- What to do: In the rows below, change every "computer-use agent" to "desktop assistant" and leave the rest untouched.

- Records for the task:
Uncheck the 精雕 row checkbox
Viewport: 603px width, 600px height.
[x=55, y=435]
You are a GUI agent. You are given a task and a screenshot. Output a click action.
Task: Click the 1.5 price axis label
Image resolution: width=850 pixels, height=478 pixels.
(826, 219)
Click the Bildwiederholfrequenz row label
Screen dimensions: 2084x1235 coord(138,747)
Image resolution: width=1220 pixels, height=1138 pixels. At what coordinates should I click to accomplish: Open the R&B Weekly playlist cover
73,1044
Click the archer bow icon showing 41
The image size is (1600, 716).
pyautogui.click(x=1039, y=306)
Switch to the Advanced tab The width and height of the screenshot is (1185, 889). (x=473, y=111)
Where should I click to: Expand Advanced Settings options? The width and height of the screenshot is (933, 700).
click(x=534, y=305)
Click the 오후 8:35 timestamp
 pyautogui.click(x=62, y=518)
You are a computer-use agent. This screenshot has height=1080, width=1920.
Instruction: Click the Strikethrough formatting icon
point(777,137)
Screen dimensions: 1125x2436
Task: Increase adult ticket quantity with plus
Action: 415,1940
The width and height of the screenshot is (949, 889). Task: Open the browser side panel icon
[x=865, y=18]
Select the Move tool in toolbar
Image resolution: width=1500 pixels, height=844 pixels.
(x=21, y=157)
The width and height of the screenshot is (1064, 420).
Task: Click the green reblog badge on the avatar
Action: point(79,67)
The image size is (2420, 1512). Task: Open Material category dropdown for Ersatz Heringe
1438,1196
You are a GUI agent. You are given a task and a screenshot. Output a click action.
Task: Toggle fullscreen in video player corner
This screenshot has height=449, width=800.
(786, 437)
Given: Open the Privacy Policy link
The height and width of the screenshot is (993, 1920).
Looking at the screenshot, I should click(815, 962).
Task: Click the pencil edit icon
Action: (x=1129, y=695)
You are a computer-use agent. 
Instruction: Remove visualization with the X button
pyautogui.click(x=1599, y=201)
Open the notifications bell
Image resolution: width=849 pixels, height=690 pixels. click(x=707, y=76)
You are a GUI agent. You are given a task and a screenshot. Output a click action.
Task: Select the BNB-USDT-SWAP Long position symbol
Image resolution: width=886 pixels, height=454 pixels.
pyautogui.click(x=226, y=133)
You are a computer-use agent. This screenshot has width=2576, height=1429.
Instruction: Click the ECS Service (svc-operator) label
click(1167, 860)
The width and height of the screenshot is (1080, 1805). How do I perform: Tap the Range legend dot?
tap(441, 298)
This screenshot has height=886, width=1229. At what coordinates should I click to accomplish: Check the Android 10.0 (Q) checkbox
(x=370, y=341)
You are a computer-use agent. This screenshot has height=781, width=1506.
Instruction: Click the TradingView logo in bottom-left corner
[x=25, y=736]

- Solved exercise:
Uncheck the 精雕 row checkbox
Viewport: 603px width, 600px height.
[x=55, y=435]
You are a GUI agent. You are given a task and a screenshot. Output a click action.
Task: Click the 1.5 price axis label
Image resolution: width=850 pixels, height=478 pixels.
(826, 219)
Click the Bildwiederholfrequenz row label
Screen dimensions: 2084x1235 coord(138,747)
Image resolution: width=1220 pixels, height=1138 pixels. At what coordinates should I click to accomplish: Open the R&B Weekly playlist cover
73,1044
Click the archer bow icon showing 41
The image size is (1600, 716).
pyautogui.click(x=1039, y=306)
Switch to the Advanced tab The width and height of the screenshot is (1185, 889). (x=473, y=111)
Where should I click to: Expand Advanced Settings options? The width and height of the screenshot is (933, 700).
click(x=534, y=305)
Click the 오후 8:35 timestamp
 pyautogui.click(x=62, y=518)
You are a desktop assistant. This screenshot has height=1080, width=1920.
Instruction: Click the Strikethrough formatting icon
point(777,137)
Screen dimensions: 1125x2436
Task: Increase adult ticket quantity with plus
Action: 415,1940
The width and height of the screenshot is (949, 889). Task: Open the browser side panel icon
[x=865, y=18]
Select the Move tool in toolbar
Image resolution: width=1500 pixels, height=844 pixels.
(x=21, y=157)
The width and height of the screenshot is (1064, 420).
Task: Click the green reblog badge on the avatar
Action: point(79,67)
The image size is (2420, 1512). Task: Open Material category dropdown for Ersatz Heringe
1438,1196
You are a GUI agent. You are given a task and a screenshot. Output a click action.
Task: Toggle fullscreen in video player corner
This screenshot has height=449, width=800.
(786, 437)
Given: Open the Privacy Policy link
The height and width of the screenshot is (993, 1920).
Looking at the screenshot, I should click(815, 962).
Task: Click the pencil edit icon
Action: (x=1129, y=695)
You are a desktop assistant. 
Instruction: Remove visualization with the X button
pyautogui.click(x=1599, y=201)
Open the notifications bell
Image resolution: width=849 pixels, height=690 pixels. click(x=707, y=76)
You are a GUI agent. You are given a task and a screenshot. Output a click action.
Task: Select the BNB-USDT-SWAP Long position symbol
Image resolution: width=886 pixels, height=454 pixels.
pyautogui.click(x=226, y=133)
You are a desktop assistant. This screenshot has width=2576, height=1429.
Instruction: Click the ECS Service (svc-operator) label
click(1167, 860)
The width and height of the screenshot is (1080, 1805). How do I perform: Tap the Range legend dot?
tap(441, 298)
This screenshot has height=886, width=1229. At what coordinates should I click to accomplish: Check the Android 10.0 (Q) checkbox
(x=370, y=341)
You are a desktop assistant. This screenshot has height=781, width=1506.
Instruction: Click the TradingView logo in bottom-left corner
[x=25, y=736]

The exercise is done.